# Data for processing
--*--
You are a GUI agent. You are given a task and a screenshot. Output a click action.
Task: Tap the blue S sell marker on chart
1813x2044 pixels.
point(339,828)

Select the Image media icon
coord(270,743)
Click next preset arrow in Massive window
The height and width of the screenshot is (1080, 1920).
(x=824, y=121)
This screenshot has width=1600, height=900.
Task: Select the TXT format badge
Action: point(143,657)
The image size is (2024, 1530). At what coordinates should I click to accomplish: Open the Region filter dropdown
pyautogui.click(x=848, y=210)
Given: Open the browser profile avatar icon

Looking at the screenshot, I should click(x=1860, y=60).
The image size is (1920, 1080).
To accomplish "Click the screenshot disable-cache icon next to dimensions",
--*--
# Exercise description
Reproduce exactly the final stretch of the listing, starting at the line that contains "The image size is (1920, 1080)." and ending with the last line.

# Response
The image size is (1920, 1080).
To accomplish "Click the screenshot disable-cache icon next to dimensions",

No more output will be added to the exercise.